“Il sistema ha risposto benissimo: si tratta di due pazienti cinesi che sono in questo momento allo Spallanzani in buone condizioni generali“. Lo assicura, ai microfoni di InBlu Radio, il vicemnistro della Salute, Pierpaolo Sileri, circa la situazione del Coronavirus.

Il viceministro ribadisce la cancellazione dei voli per e dalla Cina e spiega: “Era ovvio che ci fosse la possibilità che il virus raggiungesse anche l’Italia, visto che erano stati già trovati dei casi in Paesi limitrofi, come Francia e Germania. Abbiamo sempre detto che era una situazione molto dinamica e quindi qualunque piano di difesa o programmazione potevano subire modifiche di giorno in giorno. Stiamo organizzando i rientri degli italiani, che hanno chiesto di tornare in Italia e che verosimilmente saranno rimpatriati entro lunedì. Il numero dei nostri connazionali è tra 60 e 70. La Farnesina e la Difesa provvederanno all’aereo e a tutto ciò che riguarda il trasporto. Da quanto ci risulta, questi cittadini stanno tutti bene, ma purtroppo dovranno subire un periodo di “quarantena”, è ipotizzabile circa due settimane. Non sono assolutamente 40 giorni, perché diventerebbe sequestro di persona”.

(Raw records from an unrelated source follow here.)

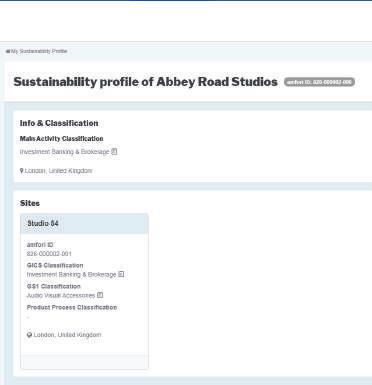Click London, United Kingdom in the Studio 64 card
This screenshot has height=385, width=372.
pos(67,335)
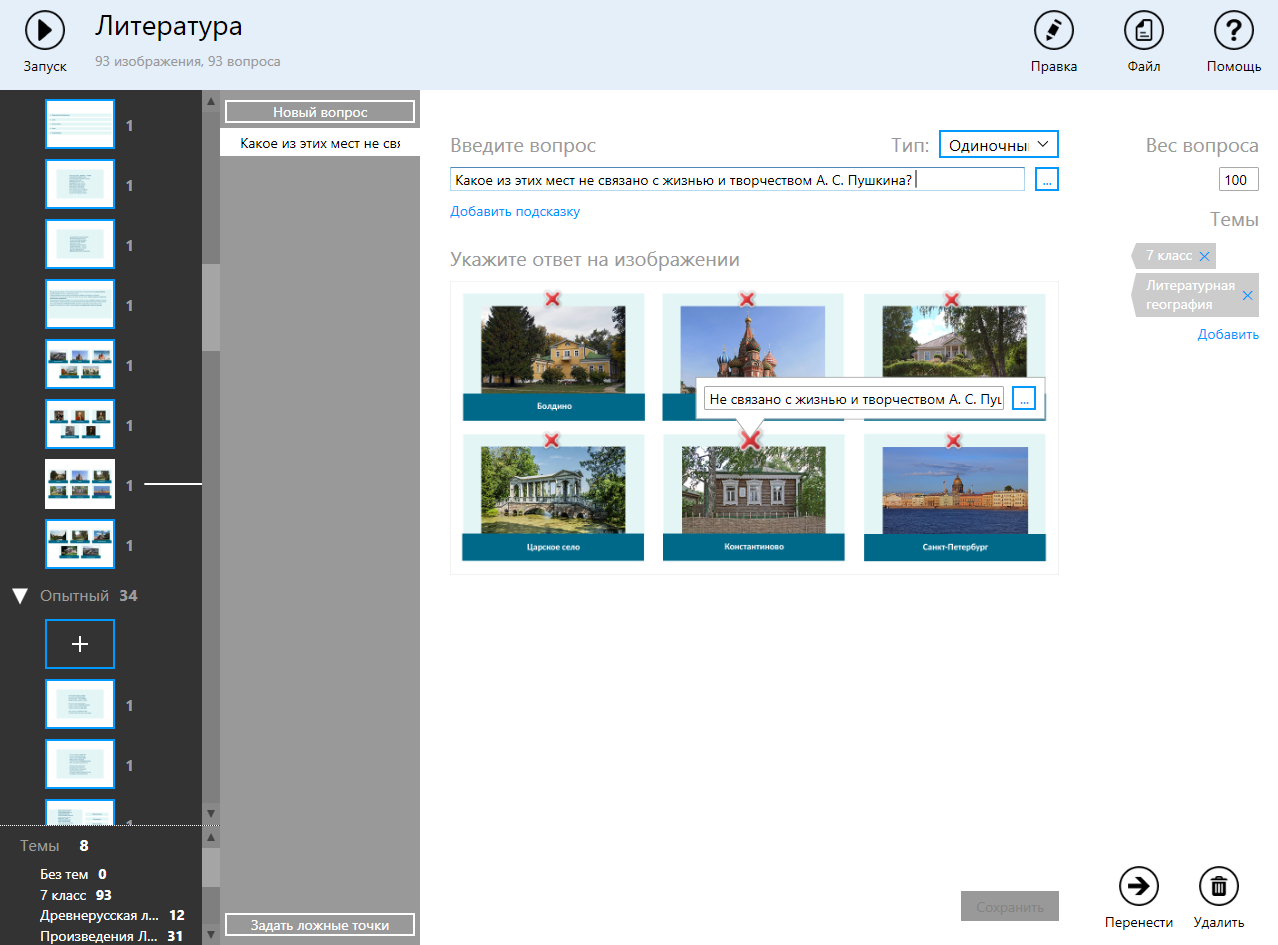
Task: Click the Удалить trash icon
Action: pyautogui.click(x=1218, y=886)

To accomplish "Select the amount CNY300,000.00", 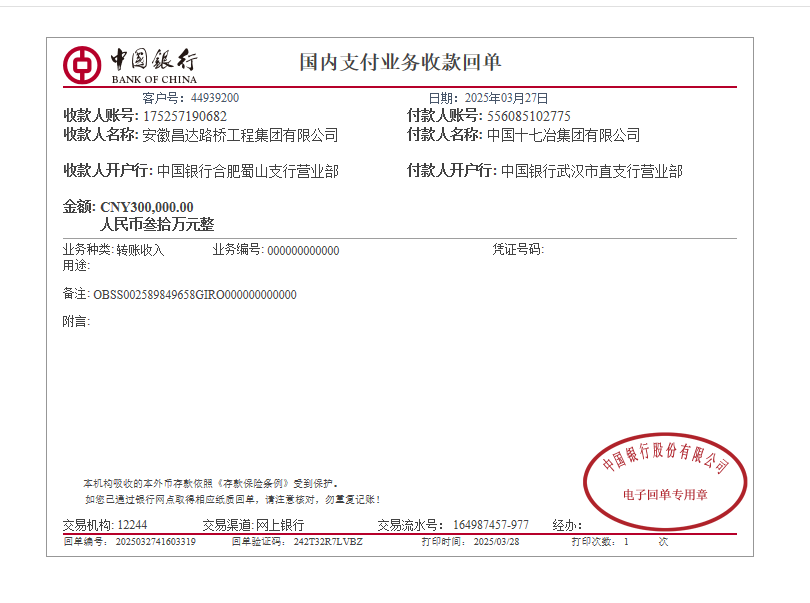I will 147,207.
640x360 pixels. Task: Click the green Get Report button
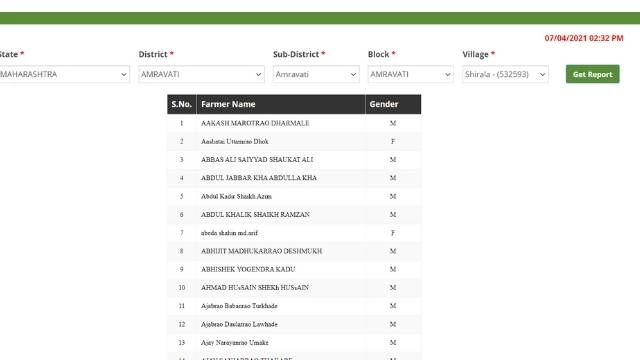click(x=593, y=74)
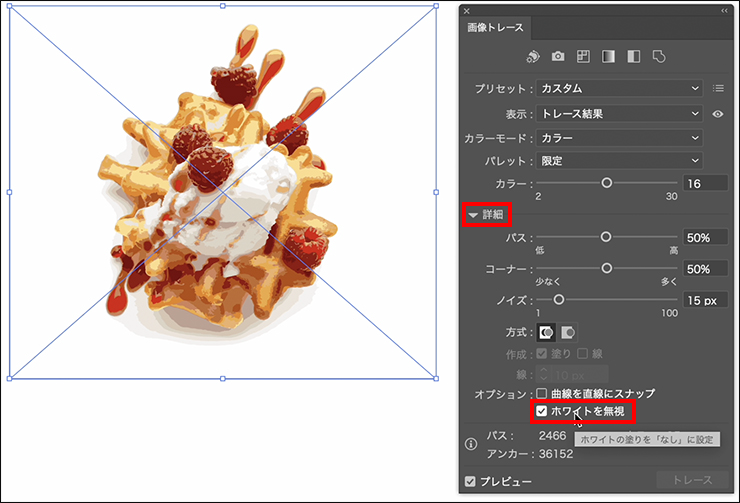Viewport: 740px width, 503px height.
Task: Click the ノイズ slider handle
Action: [558, 299]
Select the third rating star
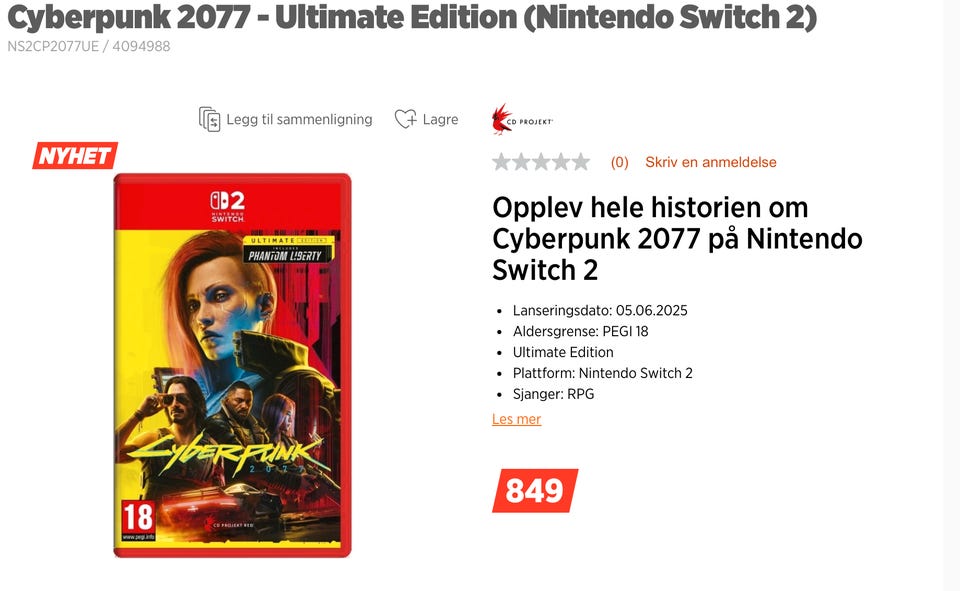Screen dimensions: 960x591 (x=541, y=162)
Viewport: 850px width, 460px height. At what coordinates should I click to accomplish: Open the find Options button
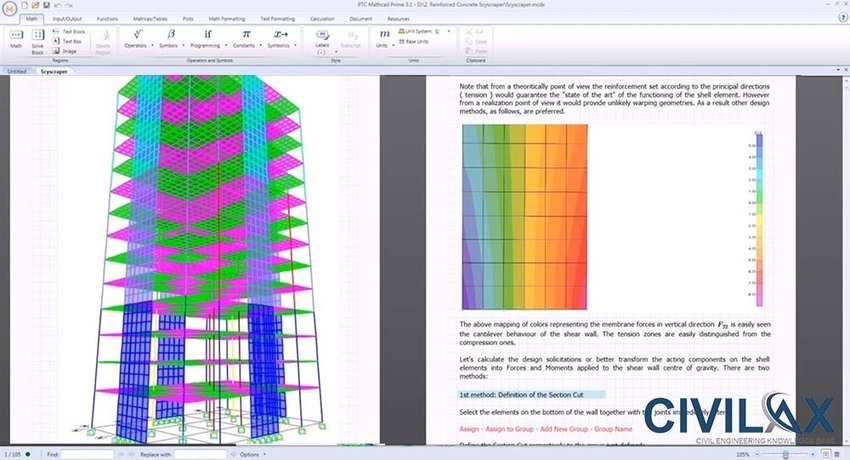coord(248,454)
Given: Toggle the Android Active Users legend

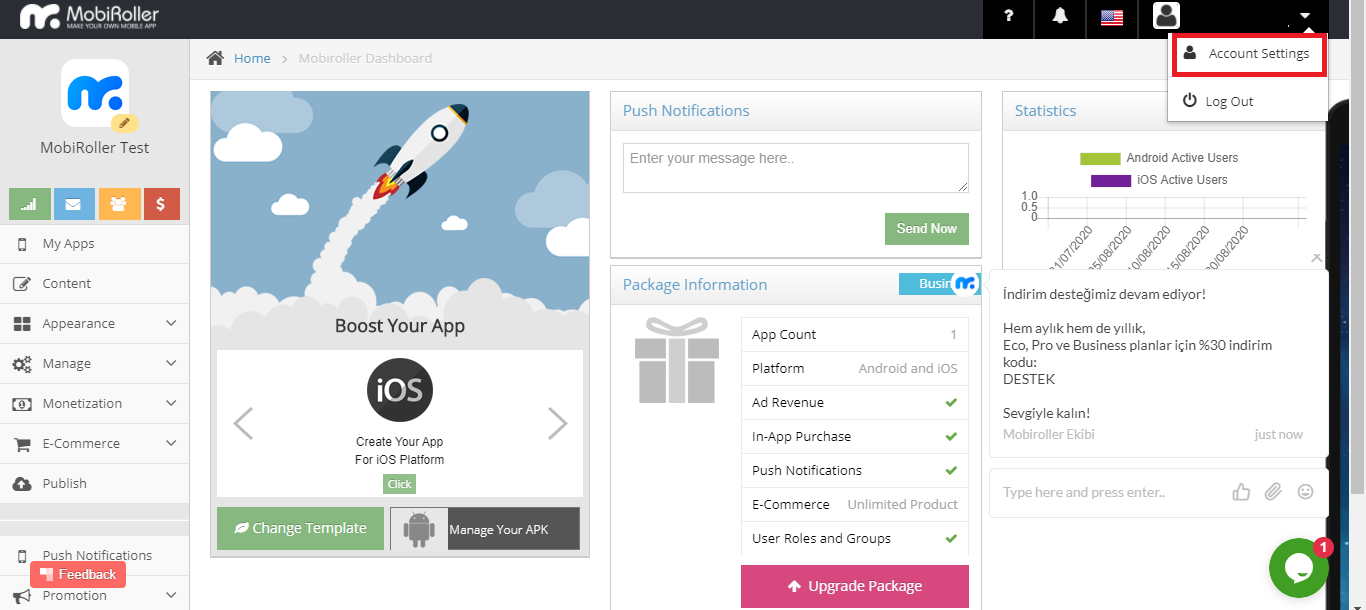Looking at the screenshot, I should [x=1159, y=158].
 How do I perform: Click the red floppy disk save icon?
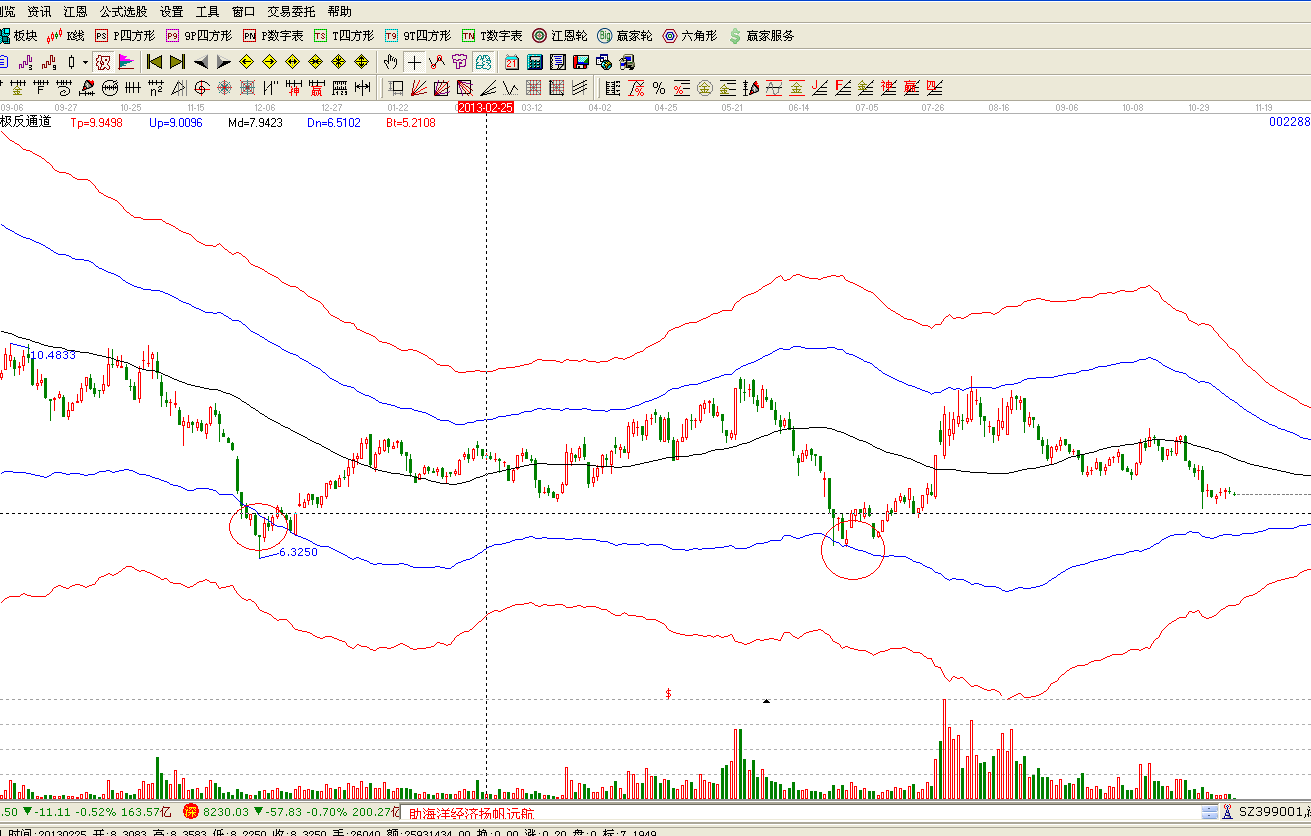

E puntualizza: “L’andamento del coronavirus è sovrapponibile a quello di una influenza più grave nella forma polmonitica con una mortalità estremamente bassa. Non è affatto paragonabile alla mortalità riscontrata per la Sars o per la Mers. Quindi, possiamo stare tranquilli, vista tutta l’organizzazione predisposta dal ministero della Salute. Con le autorità cinesi c’è stata la massima collaborazione e il loro comportamento nella gestione dell’epidemia è stato esemplare”.